| PROBLEM A |
Change every "RUHS" to "county health system" in the article on Riverside County's COVID figures, starting at "The state of" and ending at "the pandemic began.", and write out that stretch with the change made.
| PROBLEM B |
Go on with the article on Riverside County's COVID figures from the point where it stops.

The state of California will lift its COVID-19 indoor mask-wearing requirement for vaccinated people next week amid a continuing drop in the number of COVID-positive patients in Riverside County hospitals.

The Riverside University Health System on Monday announced that the number of COVID-positive patients in county hospitals dropped from 720 reported on Sunday to 686 Monday. Of those patients, 122 were in intensive care, down from 125 reported by the state Sunday.

Officials have said some patients entered hospitals for other reasons and only discovered they had COVID after a hospital-mandated test.

The RUHS does not report COVID data on weekends.

The RUHS on Monday reported 4,370 new cases of COVID-19 and 39 new deaths associated with the virus, leaving the county’s COVID death toll at 5,957 since the pandemic began.

Fatalities are considered trailing indicators because of delays processing death certificates, meaning some deaths may have actually occurred weeks ago, according to health officials.

The aggregate number of COVID-19 cases recorded in the county since the pandemic began in March 2020 is 464,498.

The number of known active virus cases in the county was 56,387 Monday. The active count is derived by subtracting deaths and recoveries from the current total — 464,498. Verified patient recoveries countywide are 402,154.

| GIVEN INFORMATION |

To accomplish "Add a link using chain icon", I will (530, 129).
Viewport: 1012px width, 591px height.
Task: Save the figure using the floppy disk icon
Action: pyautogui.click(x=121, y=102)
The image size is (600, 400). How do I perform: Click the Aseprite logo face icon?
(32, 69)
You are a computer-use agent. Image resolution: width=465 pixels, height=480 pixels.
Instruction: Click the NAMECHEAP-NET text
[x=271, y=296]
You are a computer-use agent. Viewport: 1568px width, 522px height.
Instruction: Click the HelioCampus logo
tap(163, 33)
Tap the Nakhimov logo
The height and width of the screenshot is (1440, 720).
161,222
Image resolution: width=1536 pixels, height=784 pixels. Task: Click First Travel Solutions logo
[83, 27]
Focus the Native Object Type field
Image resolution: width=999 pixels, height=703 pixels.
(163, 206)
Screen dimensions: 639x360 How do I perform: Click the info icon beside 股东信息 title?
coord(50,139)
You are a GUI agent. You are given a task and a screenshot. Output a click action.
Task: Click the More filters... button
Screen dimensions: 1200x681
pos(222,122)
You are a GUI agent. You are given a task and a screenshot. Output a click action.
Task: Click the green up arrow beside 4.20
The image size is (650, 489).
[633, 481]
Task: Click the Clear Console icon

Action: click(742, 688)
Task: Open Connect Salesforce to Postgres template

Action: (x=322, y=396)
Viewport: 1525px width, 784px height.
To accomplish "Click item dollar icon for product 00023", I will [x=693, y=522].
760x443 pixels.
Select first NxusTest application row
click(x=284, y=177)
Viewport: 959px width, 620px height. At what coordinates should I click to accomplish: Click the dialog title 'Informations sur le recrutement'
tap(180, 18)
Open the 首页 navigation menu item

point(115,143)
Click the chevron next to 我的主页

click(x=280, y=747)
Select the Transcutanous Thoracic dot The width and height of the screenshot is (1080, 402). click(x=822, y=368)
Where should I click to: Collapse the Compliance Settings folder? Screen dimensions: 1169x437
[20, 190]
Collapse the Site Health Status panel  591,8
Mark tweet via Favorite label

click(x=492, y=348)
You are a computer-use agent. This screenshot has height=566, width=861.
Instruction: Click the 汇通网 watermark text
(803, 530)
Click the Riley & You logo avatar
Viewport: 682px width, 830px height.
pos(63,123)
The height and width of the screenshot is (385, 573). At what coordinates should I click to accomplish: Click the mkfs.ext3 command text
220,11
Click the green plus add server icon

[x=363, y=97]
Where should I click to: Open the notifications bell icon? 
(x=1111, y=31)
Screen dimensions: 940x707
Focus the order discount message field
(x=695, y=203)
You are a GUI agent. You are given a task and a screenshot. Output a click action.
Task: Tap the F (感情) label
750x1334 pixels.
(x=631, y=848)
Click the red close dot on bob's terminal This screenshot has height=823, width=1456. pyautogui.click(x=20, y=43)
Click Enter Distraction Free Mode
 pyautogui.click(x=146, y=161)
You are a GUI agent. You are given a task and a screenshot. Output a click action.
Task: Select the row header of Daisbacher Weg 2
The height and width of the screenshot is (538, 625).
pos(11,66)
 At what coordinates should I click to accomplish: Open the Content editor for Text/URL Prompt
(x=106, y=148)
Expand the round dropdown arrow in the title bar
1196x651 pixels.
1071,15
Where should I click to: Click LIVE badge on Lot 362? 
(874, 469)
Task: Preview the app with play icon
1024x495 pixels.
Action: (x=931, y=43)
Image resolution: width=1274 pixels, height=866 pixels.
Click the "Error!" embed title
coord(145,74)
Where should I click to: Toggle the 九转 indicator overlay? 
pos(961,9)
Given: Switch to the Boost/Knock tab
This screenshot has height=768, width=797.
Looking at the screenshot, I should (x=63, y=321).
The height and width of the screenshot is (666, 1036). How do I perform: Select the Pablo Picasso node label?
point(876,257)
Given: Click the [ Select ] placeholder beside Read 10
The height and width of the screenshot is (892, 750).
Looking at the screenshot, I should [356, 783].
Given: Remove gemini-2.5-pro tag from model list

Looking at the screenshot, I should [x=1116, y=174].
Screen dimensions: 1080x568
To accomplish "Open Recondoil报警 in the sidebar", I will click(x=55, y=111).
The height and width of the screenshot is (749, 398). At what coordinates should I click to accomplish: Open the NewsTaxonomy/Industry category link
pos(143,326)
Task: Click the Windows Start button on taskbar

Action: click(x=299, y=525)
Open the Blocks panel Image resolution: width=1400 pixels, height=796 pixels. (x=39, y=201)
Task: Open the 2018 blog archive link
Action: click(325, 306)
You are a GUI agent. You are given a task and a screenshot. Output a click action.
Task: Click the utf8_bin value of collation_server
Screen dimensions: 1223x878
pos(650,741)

| RESPONSE BOX A |
The state of California will lift its COVID-19 indoor mask-wearing requirement for vaccinated people next week amid a continuing drop in the number of COVID-positive patients in Riverside County hospitals.

The Riverside University Health System on Monday announced that the number of COVID-positive patients in county hospitals dropped from 720 reported on Sunday to 686 Monday. Of those patients, 122 were in intensive care, down from 125 reported by the state Sunday.

Officials have said some patients entered hospitals for other reasons and only discovered they had COVID after a hospital-mandated test.

The county health system does not report COVID data on weekends.

The county health system on Monday reported 4,370 new cases of COVID-19 and 39 new deaths associated with the virus, leaving the county’s COVID death toll at 5,957 since the pandemic began.

| RESPONSE BOX B |
Meanwhile, state officials announced Monday the indoor mask wearing requirement for vaccinated people will expire at the end of the day Feb. 15. Gov. Gavin Newsom said the move is the result of a 65% drop in the infection rate since the peak of the winter surge caused by the Omicron variant of COVID-19, as well as a stabilization in hospitalization numbers.

But he stressed that “unvaccinated people will still need to wear masks indoors.” The mask-wearing requirement will also remain in effect for everyone in select indoor locations, such as public transit centers, airports, schools, emergency shelters, health care facilities, correctional facilities, homeless shelters and long-term care and senior-care facilities.

Unvaccinated people will have to continue wearing masks in indoor settings such as retail stores, restaurants, theaters and government offices.

The change in state policy will affect counties that do not have local mandates of their own governing face coverings — such as Orange, Riverside and San Diego counties. Neighboring Los Angeles County has its own indoor mask-wearing mandate, and those rules will remain in place in that county.